MFS Africa, the largest pan-African digital payments network, announced last week that it is partnering with Western Union to power the cross-border flow of money from over 200 territories into Africa, starting with Madagascar. The company’s decision to pilot such an important service in a relatively small market where its footprint is lighter has raised questions among several fintech enthusiasts across the continent.
Having played in the remittance industry for years alongside gritty competitors like NALA, Pesapeer, and Afriex, MFS Africa might glean some more competitive advantage from partnering with the global money transfer behemoth Western Union. Yet, the question remains: why pilot with Madagascar?
Madagascar is bullish on mobile money
Like its East African neighbours Kenya and Tanzania, Madagascar is riding a mobile money wave that has seen traditional banking lag behind in the region. Between 2013 and 2016, mobile money subscriptions doubled to reach over 4.6 million users, a fifth of the population at the time. Within the same period, less than a million Madagascans operated bank accounts. This reflects the state-wide preference for mobile banking solutions.
Madagascar, a largely rural country with a prime focus on agriculture, is sparsely populated. The country averages only about 36 inhabitants per square metre, making it difficult for traditional banks to set up branches near users as that would hardly be cost-effective. This disadvantage, however, proved to be a boon for telcos—like Telma, Orange, and Airtel—who began to power financial services in the region. Soon after, banks started playing catchup with agency banking solutions.
According to the International Finance Corporation (IFC), Madagascar now has over ten million mobile money users, representing over a third of its population. That number is set to grow as more Madagascans get comfortable with the suite of solutions mobile money has evolved to offer in the region—including payments, savings, wallet management, and paperless credit facilities.
To make this happen, mobile money operators have had to partner with financial institutions and innovate financial inclusion projects that impact grassroots communities. Airtel and Bank of Africa teamed up to provide financial services to farmers, the traditional bank clientele, while Orange partnered with Première Agence de Micro-Finance (PAMF) to provide microloans.
Speaking to the success of mobile money credit products in Madagascar, Mathieu Berthelot, CEO of Orange Money Madagascar, said, “Madagascar is among the African and Indian Ocean countries where digital credit products, going from just a few dollars to several hundred dollars, have been the most successful.”
“Mobile money has already become the main tool for financial inclusion in Madagascar and it has been a game changer for so many people,” he added,
Madagascar demands, France supplies
Madagascar might be a relatively smaller African market, but its historical connection to France, its coloniser and major investor, makes it a hotspot for remittances from France. Also, Western Union, though an American company, operates a huge market in France, thereby creating a wide-enough pool of potential users for the pilot phase in Madagascar.

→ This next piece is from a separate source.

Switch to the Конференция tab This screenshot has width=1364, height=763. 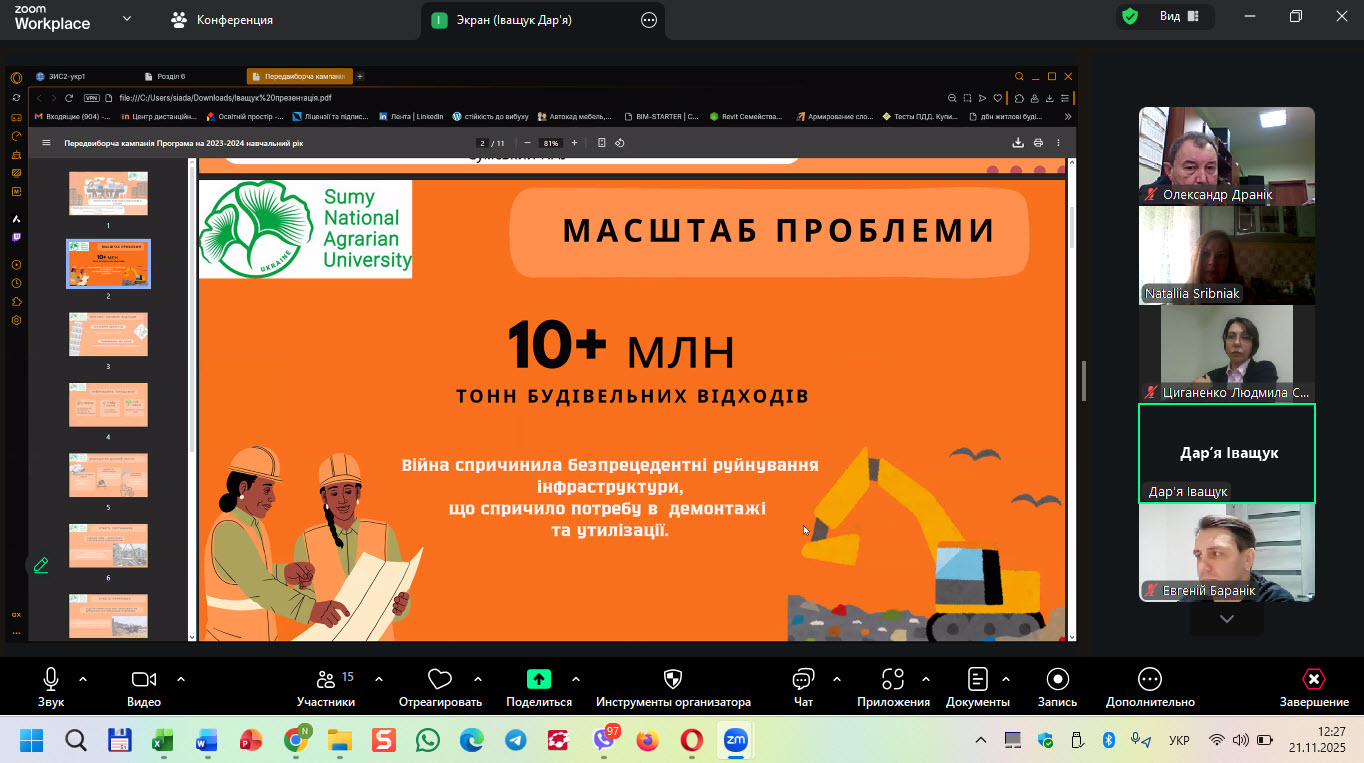tap(222, 20)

“[Madagascar is] also a big receiver of remittances from France – traditionally a strong market for Western Union,” MFS Africa’s Managing Director, MTOs, Kumar Shourav, said to TechCabal. “Eventually we will roll out this partnership to cover all countries in Africa through MFS Africa’s strong and direct connection with mobile wallet players in all these markets,” Shourav added.
In addition, Shourav confirmed to TechCabal that before this partnership, Western Union did not have an existing connection with the mega mobile money operators in Madagascar, such as Airtel Money and Orange Money. But now, by connecting to MFS Africa’s ever-expanding API suite, the global money transfer behemoth can facilitate instant remittances into Malagasy wallets.
Over the past 5 years, MFS Africa has doubled down on its vision to solve the fragmentation in Africa’s money transfer market and “provide an API that makes Africa look like one country.” Global names including MoneyGram, WorldRemit, and Xoom, Paypal’s money remittance service, have plugged into MFS Africa’s vast interoperable network of money transfer companies.
Presently, MFS Africa reportedly connects over 400 million mobile money wallets and 200 million bank accounts across 35 African countries, with a vision to cover the whole of Africa in years to come.
“We want to make sure there is always a digital pathway for a phone number to receive money in Africa,” Dare Okoudjou, MFS Africa’s CEO, said to TechCabal.